Amazon is ruffling local feathers, and it's already paying off

December 2017

It's hard to read the business pages at the moment without coming across a story about Amazon's impending arrival in the Australian market.

Amazon hasn't said when it's opening shop or what services it will offer, but in countries like the US and UK it's an online marketplace for everything from groceries to electronics, backed up by free and fast delivery for people who are willing to pay for an Amazon Prime subscription.

Talking to consumers in the US and UK, it's the delivery that is a key differentiator – in some cases you can buy something online and have it delivered that evening.

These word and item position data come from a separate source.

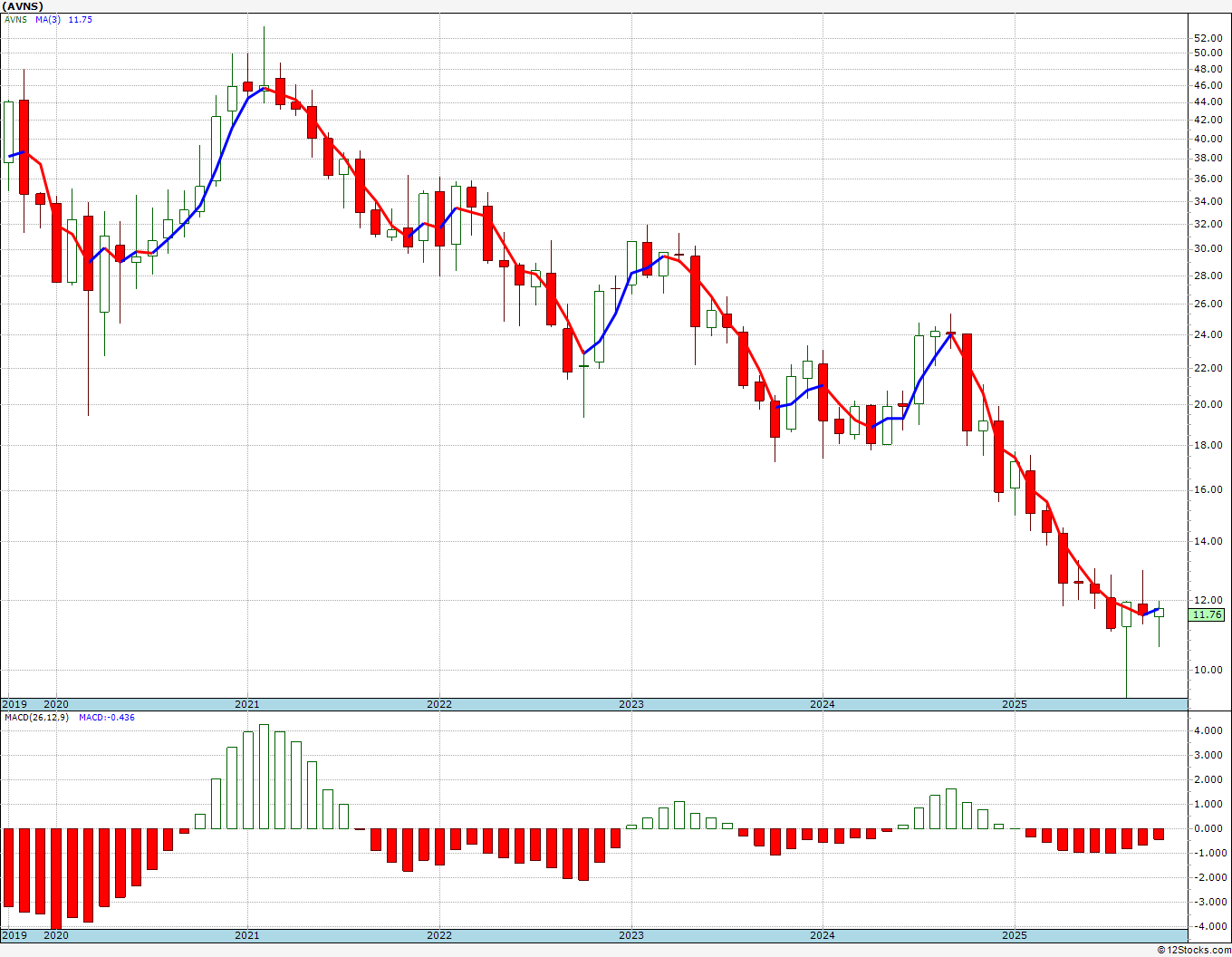
Task: Click the 10.00 price axis label
Action: click(x=1208, y=671)
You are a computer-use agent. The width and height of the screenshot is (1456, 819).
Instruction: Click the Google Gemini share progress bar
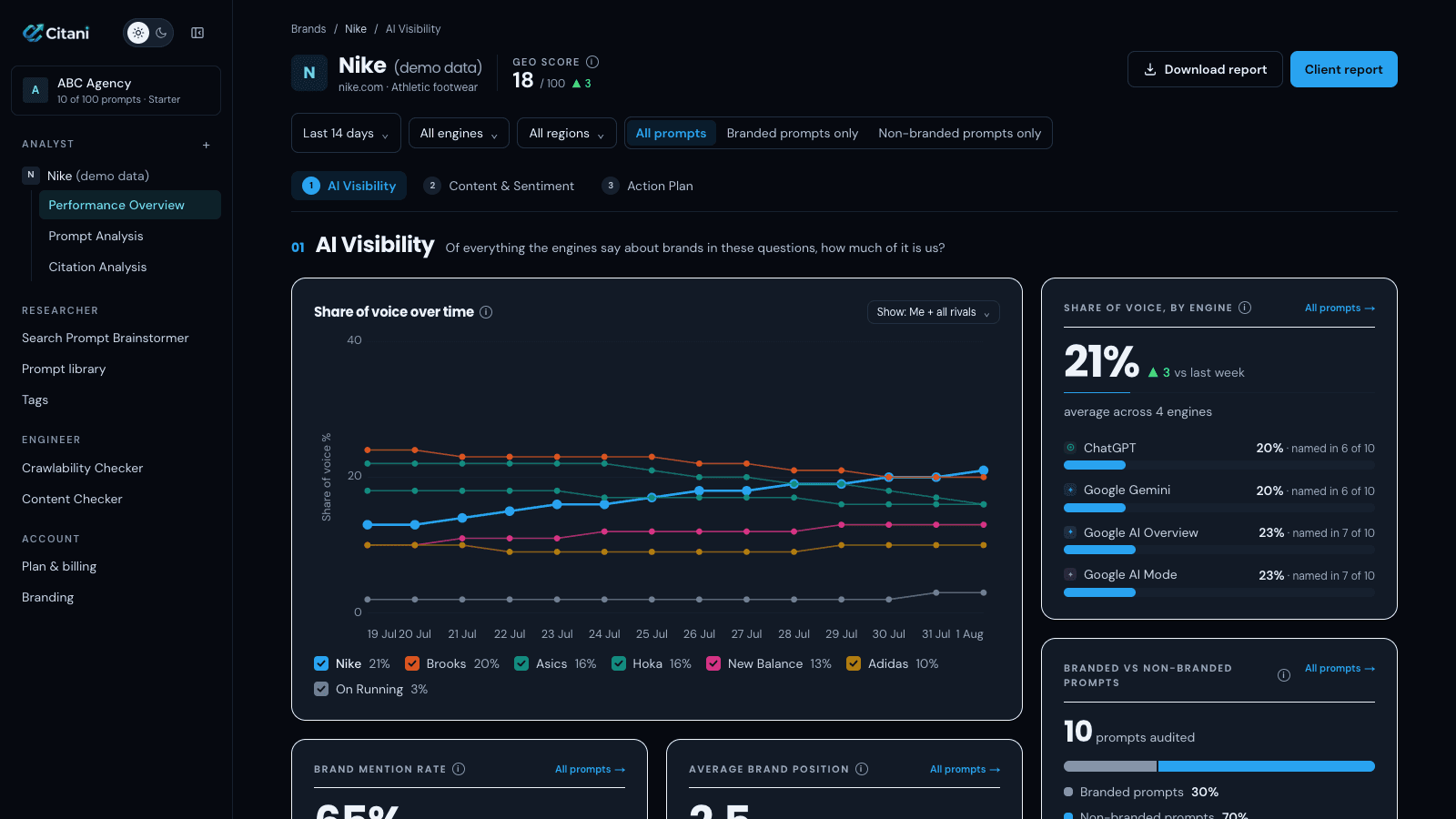tap(1219, 508)
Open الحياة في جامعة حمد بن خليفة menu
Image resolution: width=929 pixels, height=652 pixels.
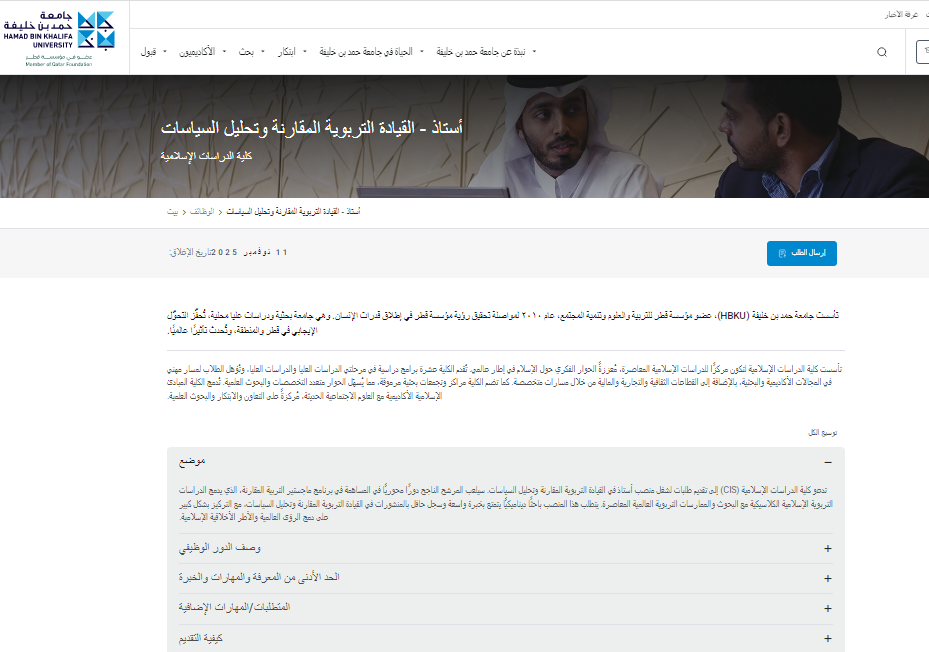375,51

Depending on which Australian commentators you believe, Amazon is going to either transform shopping for customers, destroy local businesses or be a complete flop. Whichever of these turns out to be true, what I find interesting is the way in which Australian businesses are already responding.

Myer has announced it's working on a new online marketplace – something that seems long overdue. The last time I shopped online with Myer, the products I bought took ages to arrive and were sourced from different stores, so arrived in multiple packages on different days. Hardly a world-class online shopping experience.

Woolworths says it's testing new delivery services – including one-hour delivery in major cities. Better than the three-hour delivery windows it's offered until now.

And it's not just the retailers. Australia Post has announced a new service called Shipster, which will provide free shipping on orders over $25 from affiliated retailers in return for an annual fee.

These are visible signs of the effect of competition, from businesses that have gotten away with poor online shopping and delivery services for years.

Competition is also expected to have an impact on price, with ACCC chair Rod Sims recently saying that Amazon will be able to undercut local retailers to win business. If this sounds a bit rough, he made the point that it's OK for Wesfarmers to do this when it opens a Coles store in a new town. The same rules apply to every business.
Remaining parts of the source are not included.